The boyish grand old man of pop art with silver hair and lambent eyes is well known for his recent conversion to the iPhone and iPad for his work.
Now, several of the tablet computers have been turned into technological canvases to display his latest work at an exhibition
Hockney, dressed in a bespoke suit made with pockets large enough to fit an iPad, seems most amused by it all.
He chuckles at the irony of this very high-tech art housed in a lush and ornate gallery a stone's throw from the Eiffel Tower.
More than a dozen iPads reveal the drawings, many of them flowers, with the artist's signature flair and beguiling simplicity.
The title is apt as the images on the iPads are "refreshed" during the course of the show; new flowers replacing the earlier ones.
Hockney is no stranger to digital - or computer - art. But in his first experiments 20 years ago, he found the process slow and frustrating.
"Drawing is rather like playing chess: your mind races ahead of the moves that you eventually make,' he says.
He found that the computer always played catch-up, there was always a delay.
The speed of modern computers makes working on them now far more attractive, he says.
They also come with other appeals, he adds.
For example, the iPad has a function that animates the drawings
"I can see just how I've made the strokes to form the drawings," he says.
It has also given him a new way of sharing his creations.
Fleurs Fraiches has its origins in smaller drawings that Hockney made on his iPhone and then e-mailed to friends.
After a short while he'd produced hundreds of drawings, loving them for their immediacy, and for the instant responses and critiques from those who received them.
"You can make a drawing of the sunrise at 6am and send it out to people by 7am."
When he's worked with computers in the past he has printed the images and framed them before hanging them on the gallery wall.

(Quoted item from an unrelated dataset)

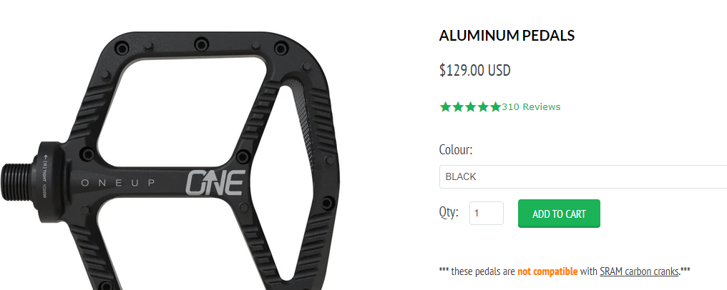
Task: Add the pedals with ADD TO CART
Action: [x=559, y=214]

But for the Paris show, he did not want to display copies. Instead, he wants visitors to see the works just as he created them with his fingers on the various iPads.
Visitors to the show are shown this process up close.
Inside the cathedral-like space, with low-lighting to enhance the luminosity of the images on the iPad, visitors are also treated to a short film in which he snappily draws the Eiffel Tower in real time.
Hockney uses several applications, including one called Brushes, to draw the pictures.
He prefers to use his fingers rather than a stylus. Different fingers are used for varying effects, and even though he is right-handed, he often draws with his left hand, giving the final works a quality that he'd have difficulty replicating with his stronger arm.
The results throws up questions about the very nature of "originals" and "reproductions", and the value - aesthetic and monetary - of the work. As yet, Fresh Flowers are not for sale.
The technology brings a new dimension to the gallery, and both he and the curator Charlie Scheips, believe that they are at the beginning of an artistic revolution for professionals and amateurs alike.
"Even though some of the tools may be too advanced for the novice or amateur, they are still extraordinary and well worth exploring," says Hockney.
And although the colours may not be as rich as that which he might conjure from oils with a paint brush and palette he still marvels at what can be achieved.
"It's a real privilege to make these works of art through digital tools which mean you don't have the bother of water, paints, and the chore of clearing things away," he says.
"You know sometimes I get so carried away, I wipe my fingers at the end thinking that I've got paint on them."